そして、多くの方が一喜一憂する吉凶禍福が書かれています。
そんなおみくじですが、漱石作品の中でも見ることができます。
明治45(1912)年に全119回にわたって朝日新聞に連載された「彼岸過迄」の第15回に
「善光寺如来の御神籤を頂いて第五十五の吉といふのを郵便で送つて呉れたら、
其中に雲散じて月重ねて明らかなり、といふ句と、花発いて再び長栄といふ句があつたので・・・」
とあります。
この内容は、元三大師御籤の第五十五番が当てはまります。
元三大師御籤の第五十五番は吉です。
また、五言四句は「雲散月重明 天書得誌誠 雖然多阻滞 花発再重栄」です。
漱石は、この内の第1句と第4句を用いたようです。
漱石の日記をみると、明治44(1911)年6月に妻の鏡子と善光寺を訪れています。
おみくじを引いたという記録はありませんが、
善光寺の第五十五番のおみくじを目にすることがあったのではないでしょうか。
現在も善光寺には、様々なおみくじの中に、元三大師御籤も引くことができます。
ちなみに2句は、「天書誌誠を得たり」3句は、「然も阻滞多しと雖も」です。
続いて、大正5(1916)年に188回までで未完となった、
漱石最後の作品「明暗」の第46回に
「継子は長さ二寸五分幅六分位の小さな神籤箱の所有者であつた。
黒塗の上へ篆書の金文字で神籤と書いた其箱の中には、象牙を平たく削つた精巧の番号札が、
数通り百本納められてゐた。
彼女はよく「一寸見て上げませうか」と云ひながら、小楊枝入を取り扱ふやうな手付で、
短冊型の薄い象牙札を振り出しては、箱の大きさと釣り合ふ様に出来た文句入の折手本を繰りひろげて見た。

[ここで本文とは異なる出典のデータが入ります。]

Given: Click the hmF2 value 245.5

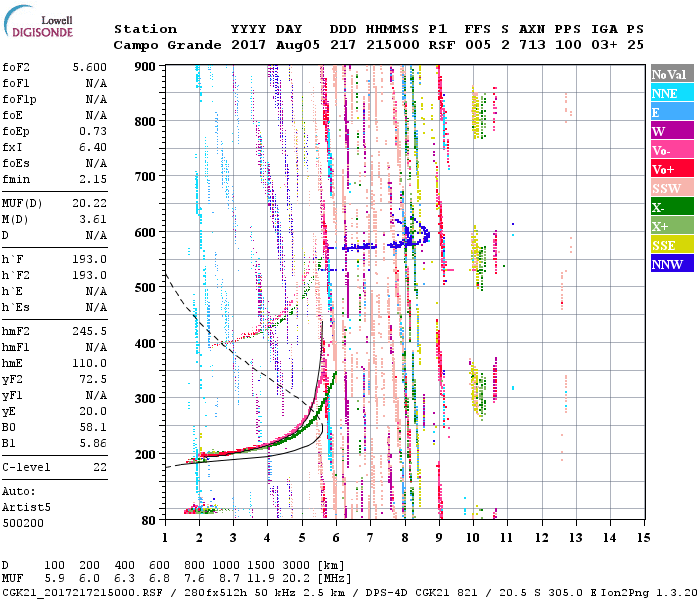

(中略)お延が津田と浅草へ遊びに行つた時、玩具としては高過ぎる四円近くの代価を払つて、
仲見世から買つて帰つた精巧なこの贈物は、来年二十一になる継子に取つて、
処女の空想に神秘の色を遊戯的に着けて呉れる無邪気な装飾品であつた。
彼女は時として帙入の儘それを机の上から取つて帯の間に挟んで外出する事さへあつた」
と出てきます。
二寸五分幅六分とは、高さが約7.5センチ、幅が約2センチ(一寸が約3センチ、一分が約3ミリ)の小さな箱です。
その中に100本の番号札が納められています。
振って出た番号とおみくじの折本(じゃばら折りの本)を照らし合わせてお告げを見るのです。
そして、帯に挟んで持ち歩けるくらい小さな携帯用の本と書かれています。
継子が持っていたおみくじ本は、袖珍本(しゅうちんぼん)とよばれる携帯用の小型本になると思われます。
幕末には、どこでも実際に御籤が引ける携帯用のおみくじ本が売り出されていたようです。
このおみくじ本は折本状で、この折本と同じ大きさのおみくじ箱と1組になって専用の袋に入っていました。
さらに購入した浅草の仲見世と言えば、天台宗の古刹(現在は観世音宗)で元三大師とも縁のある浅草寺です。
写真で紹介している元三大師御籤は、幕末に浅草観音境内で売られていたおみくじ本です。
漱石の時代にも浅草寺の仲見世には、玩具店や本屋がありました。
「彼岸過迄」「明暗」ともに小説の一説ですが、漱石がおみくじ・おみくじ本を見るなり、
聞き及ぶなりしたのではないかと想像できます。
占い、迷信好きであった鏡子と一緒にみていたかもしれません。
さらには、漱石も寺社に出かけた折には神仏のお告げをいただいていたのかもしれません。
かの新井白石も娘の縁談に際して、おみくじによって可否を決していたといいます。
発展目まぐるしい現代でも様々な種類のあるおみくじが引けることをみてみると、
今も昔も変わらず神仏に聞いてみたくなることがあるようです。